═════ AVAILABLE RECORDS

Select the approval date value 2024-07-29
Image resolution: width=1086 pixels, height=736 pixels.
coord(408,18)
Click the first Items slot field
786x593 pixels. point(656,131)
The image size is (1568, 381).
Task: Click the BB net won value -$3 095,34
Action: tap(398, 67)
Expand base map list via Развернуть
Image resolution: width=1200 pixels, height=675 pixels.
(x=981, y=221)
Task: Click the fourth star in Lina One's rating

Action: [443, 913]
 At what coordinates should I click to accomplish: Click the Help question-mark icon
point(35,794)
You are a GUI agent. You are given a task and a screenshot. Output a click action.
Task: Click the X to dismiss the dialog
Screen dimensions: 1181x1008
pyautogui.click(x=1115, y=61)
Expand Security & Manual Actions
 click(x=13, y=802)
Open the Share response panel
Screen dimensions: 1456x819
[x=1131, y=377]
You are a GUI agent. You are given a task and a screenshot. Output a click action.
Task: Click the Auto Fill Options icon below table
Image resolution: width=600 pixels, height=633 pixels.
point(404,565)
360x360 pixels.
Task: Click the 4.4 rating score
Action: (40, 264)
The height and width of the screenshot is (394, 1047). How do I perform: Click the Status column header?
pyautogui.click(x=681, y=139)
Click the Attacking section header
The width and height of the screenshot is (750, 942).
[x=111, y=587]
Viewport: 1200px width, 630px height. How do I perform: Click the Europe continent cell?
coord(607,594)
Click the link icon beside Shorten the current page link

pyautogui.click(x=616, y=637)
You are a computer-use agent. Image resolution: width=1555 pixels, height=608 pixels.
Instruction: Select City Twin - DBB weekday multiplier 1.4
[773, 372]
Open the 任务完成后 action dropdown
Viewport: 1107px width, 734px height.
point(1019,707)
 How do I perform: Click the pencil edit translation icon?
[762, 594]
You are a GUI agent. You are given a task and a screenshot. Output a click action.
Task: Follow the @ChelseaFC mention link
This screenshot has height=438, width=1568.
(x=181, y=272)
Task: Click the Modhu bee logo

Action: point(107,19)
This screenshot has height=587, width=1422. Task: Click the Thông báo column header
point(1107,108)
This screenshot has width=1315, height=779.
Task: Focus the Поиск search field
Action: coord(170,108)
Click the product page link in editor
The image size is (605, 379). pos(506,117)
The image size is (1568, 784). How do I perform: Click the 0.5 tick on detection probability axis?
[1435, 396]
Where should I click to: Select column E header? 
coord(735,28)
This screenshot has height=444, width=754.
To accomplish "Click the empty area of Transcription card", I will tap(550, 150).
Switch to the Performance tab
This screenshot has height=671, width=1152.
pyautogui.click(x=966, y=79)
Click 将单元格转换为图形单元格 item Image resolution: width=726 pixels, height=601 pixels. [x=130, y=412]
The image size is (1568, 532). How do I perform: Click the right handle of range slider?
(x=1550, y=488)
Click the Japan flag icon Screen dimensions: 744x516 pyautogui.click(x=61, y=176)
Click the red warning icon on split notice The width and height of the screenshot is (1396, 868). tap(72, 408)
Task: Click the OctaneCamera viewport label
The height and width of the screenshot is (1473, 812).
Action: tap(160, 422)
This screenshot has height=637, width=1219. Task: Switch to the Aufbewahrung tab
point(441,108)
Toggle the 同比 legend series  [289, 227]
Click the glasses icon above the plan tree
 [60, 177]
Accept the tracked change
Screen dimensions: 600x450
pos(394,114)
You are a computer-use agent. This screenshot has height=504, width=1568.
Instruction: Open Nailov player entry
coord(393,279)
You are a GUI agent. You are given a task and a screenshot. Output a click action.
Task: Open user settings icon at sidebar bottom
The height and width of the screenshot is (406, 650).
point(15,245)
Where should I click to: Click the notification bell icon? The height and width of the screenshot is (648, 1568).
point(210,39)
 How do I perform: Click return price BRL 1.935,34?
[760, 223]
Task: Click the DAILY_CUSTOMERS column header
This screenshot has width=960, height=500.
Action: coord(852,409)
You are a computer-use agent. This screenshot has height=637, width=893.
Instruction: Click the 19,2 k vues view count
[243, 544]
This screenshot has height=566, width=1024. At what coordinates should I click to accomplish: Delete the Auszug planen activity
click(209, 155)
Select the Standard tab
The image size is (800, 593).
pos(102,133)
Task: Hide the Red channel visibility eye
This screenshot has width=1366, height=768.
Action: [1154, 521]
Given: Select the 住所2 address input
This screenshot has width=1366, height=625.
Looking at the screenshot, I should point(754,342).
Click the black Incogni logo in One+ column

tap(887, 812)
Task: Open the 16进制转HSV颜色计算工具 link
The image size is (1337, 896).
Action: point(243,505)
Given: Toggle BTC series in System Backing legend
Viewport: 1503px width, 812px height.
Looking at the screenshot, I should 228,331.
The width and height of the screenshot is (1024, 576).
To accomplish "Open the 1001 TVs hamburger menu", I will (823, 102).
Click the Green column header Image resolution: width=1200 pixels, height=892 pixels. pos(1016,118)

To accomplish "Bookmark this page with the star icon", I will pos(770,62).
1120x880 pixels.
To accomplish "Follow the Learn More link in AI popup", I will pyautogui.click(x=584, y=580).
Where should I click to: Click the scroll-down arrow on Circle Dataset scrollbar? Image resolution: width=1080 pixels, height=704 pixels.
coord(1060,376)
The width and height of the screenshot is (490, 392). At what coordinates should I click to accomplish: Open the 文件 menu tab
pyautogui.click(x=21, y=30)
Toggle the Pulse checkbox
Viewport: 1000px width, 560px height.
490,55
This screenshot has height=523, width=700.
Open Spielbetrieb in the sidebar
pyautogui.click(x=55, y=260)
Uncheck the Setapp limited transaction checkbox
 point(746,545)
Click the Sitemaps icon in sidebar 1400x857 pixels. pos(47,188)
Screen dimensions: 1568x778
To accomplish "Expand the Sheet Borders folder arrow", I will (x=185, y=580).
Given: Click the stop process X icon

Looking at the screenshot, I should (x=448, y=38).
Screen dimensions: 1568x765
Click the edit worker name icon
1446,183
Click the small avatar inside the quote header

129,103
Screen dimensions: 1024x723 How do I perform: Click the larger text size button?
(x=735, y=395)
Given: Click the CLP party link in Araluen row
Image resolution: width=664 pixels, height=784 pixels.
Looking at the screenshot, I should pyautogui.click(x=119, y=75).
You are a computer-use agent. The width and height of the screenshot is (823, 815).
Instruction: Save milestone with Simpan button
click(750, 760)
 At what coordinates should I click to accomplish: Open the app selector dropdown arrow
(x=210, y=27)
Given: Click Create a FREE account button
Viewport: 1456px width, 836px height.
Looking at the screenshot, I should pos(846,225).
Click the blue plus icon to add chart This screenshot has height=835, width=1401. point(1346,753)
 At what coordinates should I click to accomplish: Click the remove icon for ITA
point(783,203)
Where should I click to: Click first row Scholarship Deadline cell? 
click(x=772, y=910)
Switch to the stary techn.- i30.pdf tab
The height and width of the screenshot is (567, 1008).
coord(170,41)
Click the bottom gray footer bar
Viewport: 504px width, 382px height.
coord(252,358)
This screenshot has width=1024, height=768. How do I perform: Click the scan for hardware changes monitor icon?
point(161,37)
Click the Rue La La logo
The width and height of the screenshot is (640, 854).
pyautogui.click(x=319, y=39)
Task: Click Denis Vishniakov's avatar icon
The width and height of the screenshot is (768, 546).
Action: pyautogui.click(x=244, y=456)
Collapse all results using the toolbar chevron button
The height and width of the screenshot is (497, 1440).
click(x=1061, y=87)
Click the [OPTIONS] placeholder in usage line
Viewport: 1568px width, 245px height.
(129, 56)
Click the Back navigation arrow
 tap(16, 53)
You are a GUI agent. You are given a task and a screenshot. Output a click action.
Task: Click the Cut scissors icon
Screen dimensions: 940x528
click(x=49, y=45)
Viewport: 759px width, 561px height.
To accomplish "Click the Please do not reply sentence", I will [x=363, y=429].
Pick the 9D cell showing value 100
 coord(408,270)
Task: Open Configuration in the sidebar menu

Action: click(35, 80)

══════════

■ **ABOUT THIS TASK**: Whenever a line in the records contains the word "Follow", copy that line.

■ **TASK OUTPUT**:
Task: Follow the @ChelseaFC mention link
To accomplish "Follow the Learn More link in AI popup", I will pyautogui.click(x=584, y=580).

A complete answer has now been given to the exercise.